GIVEN TASK | Start at the line that has "Tap the Shop A title" and stop after the line that has "Click the 1". Rename "Projekty" to "Projects" in those lines and write them out again with nothing else changed.

────────────────

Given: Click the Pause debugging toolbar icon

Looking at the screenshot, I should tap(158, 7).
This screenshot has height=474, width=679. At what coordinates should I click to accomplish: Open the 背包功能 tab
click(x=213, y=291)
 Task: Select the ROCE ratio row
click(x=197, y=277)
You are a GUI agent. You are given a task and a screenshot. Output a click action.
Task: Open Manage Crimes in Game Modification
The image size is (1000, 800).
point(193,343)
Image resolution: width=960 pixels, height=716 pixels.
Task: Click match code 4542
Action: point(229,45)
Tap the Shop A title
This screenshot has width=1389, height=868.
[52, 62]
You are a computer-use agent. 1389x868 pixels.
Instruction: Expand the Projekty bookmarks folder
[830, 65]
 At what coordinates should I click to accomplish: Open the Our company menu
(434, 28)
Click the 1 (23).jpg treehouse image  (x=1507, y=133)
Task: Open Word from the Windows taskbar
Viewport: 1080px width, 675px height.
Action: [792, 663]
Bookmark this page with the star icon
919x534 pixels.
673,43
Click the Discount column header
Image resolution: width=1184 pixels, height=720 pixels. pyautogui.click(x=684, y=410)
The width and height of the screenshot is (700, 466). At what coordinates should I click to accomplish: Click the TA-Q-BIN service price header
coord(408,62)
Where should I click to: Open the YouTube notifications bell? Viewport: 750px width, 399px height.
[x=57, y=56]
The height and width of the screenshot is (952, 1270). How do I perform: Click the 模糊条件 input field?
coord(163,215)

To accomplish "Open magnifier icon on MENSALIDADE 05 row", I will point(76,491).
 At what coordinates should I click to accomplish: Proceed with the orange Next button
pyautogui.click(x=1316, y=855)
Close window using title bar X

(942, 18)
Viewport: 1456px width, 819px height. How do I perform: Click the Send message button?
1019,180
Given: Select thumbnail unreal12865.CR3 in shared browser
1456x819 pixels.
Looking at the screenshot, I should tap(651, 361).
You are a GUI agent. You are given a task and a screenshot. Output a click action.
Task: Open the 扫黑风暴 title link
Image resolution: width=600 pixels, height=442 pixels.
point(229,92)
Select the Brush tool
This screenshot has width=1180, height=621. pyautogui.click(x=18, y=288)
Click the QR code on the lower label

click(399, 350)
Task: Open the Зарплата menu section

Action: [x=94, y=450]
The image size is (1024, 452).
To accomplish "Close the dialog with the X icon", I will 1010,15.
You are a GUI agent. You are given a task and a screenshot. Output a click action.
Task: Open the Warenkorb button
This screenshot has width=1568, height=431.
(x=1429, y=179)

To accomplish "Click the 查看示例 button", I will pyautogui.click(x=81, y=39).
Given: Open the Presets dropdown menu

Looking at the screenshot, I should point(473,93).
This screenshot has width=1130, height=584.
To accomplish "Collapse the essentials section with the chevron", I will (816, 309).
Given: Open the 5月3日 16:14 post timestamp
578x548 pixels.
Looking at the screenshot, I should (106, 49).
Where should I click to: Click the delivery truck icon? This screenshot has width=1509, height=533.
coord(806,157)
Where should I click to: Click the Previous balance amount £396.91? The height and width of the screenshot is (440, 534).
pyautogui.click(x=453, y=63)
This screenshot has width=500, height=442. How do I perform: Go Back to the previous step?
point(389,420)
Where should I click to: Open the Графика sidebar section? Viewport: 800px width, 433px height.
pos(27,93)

────────────────

RIGHT ANSWER |
Tap the Shop A title
This screenshot has width=1389, height=868.
[52, 62]
You are a computer-use agent. 1389x868 pixels.
Instruction: Expand the Projects bookmarks folder
[830, 65]
 At what coordinates should I click to accomplish: Open the Our company menu
(434, 28)
Click the 1 (23).jpg treehouse image  (x=1507, y=133)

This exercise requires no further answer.